● Work required: Find every line in the records below that contains the word "profile", and copy each such line in full.

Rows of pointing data
______________________________
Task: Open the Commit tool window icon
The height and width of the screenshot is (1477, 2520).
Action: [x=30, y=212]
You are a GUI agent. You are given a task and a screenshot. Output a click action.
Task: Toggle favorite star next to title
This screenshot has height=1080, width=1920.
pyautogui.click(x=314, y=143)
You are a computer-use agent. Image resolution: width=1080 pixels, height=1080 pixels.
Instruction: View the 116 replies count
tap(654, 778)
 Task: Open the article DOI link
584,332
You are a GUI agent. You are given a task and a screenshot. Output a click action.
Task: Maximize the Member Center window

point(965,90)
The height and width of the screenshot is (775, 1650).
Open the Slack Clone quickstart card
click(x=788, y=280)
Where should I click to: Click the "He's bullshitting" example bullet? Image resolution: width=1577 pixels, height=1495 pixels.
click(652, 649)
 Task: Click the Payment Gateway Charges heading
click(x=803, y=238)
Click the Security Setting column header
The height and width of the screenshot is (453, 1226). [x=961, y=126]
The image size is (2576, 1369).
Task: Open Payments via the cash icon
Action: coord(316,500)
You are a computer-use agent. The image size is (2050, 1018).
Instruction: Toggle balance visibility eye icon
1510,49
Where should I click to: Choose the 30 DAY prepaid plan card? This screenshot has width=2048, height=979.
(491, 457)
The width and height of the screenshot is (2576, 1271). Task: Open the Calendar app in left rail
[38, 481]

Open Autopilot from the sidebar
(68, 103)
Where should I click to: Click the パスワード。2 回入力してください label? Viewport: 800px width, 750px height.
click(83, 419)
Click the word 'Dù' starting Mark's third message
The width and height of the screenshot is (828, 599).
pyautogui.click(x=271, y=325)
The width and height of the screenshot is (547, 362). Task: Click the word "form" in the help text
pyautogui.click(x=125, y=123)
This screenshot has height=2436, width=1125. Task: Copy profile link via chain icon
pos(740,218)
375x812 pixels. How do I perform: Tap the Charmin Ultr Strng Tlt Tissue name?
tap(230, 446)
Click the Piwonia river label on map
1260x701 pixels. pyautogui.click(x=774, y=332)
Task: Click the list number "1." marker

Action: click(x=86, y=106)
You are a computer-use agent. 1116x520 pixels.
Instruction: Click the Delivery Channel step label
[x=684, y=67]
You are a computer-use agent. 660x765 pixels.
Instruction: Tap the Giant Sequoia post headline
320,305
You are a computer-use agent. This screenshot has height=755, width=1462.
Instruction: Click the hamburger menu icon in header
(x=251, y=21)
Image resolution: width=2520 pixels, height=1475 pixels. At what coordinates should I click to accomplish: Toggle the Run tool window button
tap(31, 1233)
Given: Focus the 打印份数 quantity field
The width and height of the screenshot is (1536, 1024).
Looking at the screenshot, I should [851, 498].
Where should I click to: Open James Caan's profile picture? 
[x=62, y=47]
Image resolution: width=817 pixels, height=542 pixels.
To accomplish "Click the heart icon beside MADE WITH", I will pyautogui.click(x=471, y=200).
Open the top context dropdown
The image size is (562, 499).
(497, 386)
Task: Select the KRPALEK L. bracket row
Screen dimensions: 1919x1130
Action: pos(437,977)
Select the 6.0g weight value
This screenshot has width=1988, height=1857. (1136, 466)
______________________________
● Finished exercise:
This screenshot has height=2436, width=1125. Task: Copy profile link via chain icon
Where should I click to: Open James Caan's profile picture? 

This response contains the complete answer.